Optimizing model parameters faster with tidymodels

A couple small changes can greatly speed up the hyperparameter tuning process with tidymodels.

Published

August 4, 2023

Especially for large amounts of data or large grids of parameters, the time and resources needed to tune statistical models can quickly become a barrier to getting machine learning models deployed. Many examples online demonstrating how to tune hyperparameters with tidymodels use tune_grid() on one CPU core. Making use of parallel processing and using a near-drop-in replacement for tune_grid() can speed up hyperparameter tuning by 20-30x!

Parallel processing

The first optimization is parallel processing. At the moment, I’m writing this blog post on a computer with 10 cores. Without any additional configuration, R will only make use of one of those cores to carry out computations. Parallel processing tools will allow me to allot all of the computations under the hood in tune_grid() to best make use of all of the cores available to me.

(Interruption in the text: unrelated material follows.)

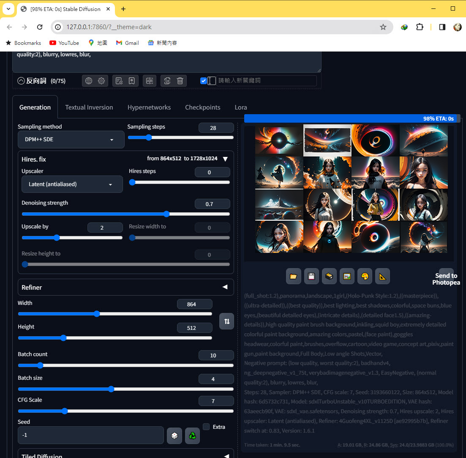This screenshot has width=466, height=458.
Task: Click the dice icon to randomize seed
Action: click(x=174, y=435)
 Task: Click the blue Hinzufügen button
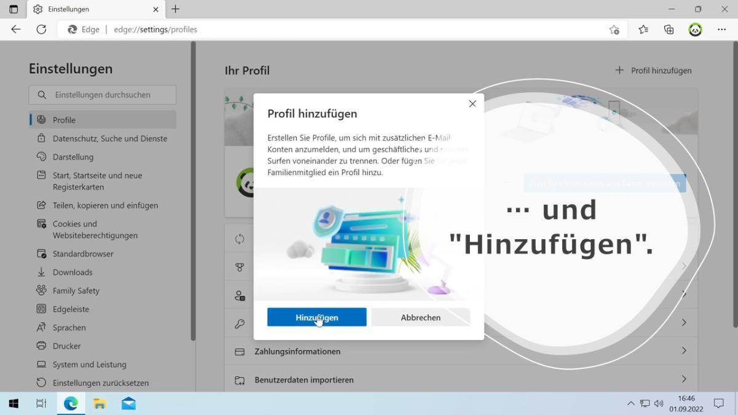(x=317, y=317)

tidymodels supports a variety of parallel processing backends. I’ll set one up using the parallel and doParallel packages:

library(doMC)
registerDoMC(cores = 10)

Running the same tuning code as before, now, tune_grid() will pick up on our newly registered backend and distribute its computations across the available cores:

set.seed(4)

bt_time_par <- system.time(
  bt_res_par <- tune_grid(bt_wflow, ames_folds, grid = 50)
)

In total, these results took 136 seconds to generate! This is about 7.4 times faster than the single-core approach. There’s a bit of overhead associating with sending computations out to different cores and then compiling them back together, and some of the computations needed to tune hyperparameters can’t be parallelized, so the factor of speedup when using parallel processing while tuning is slightly less than the factor increase in number of cores.

Already, a 7.4x speedup is a gamechanger for many machine learning workflows! This optimization assumes you have access to unutilized computing resources, though, which may not be the case for you; this next one doesn’t require any extra computing power.

Racing

In these previous examples, we’ve evaluated 50 model configurations against 20 resamples, resulting in 1000 model fits. We can use an approach called racing to cut down on that number of model fits.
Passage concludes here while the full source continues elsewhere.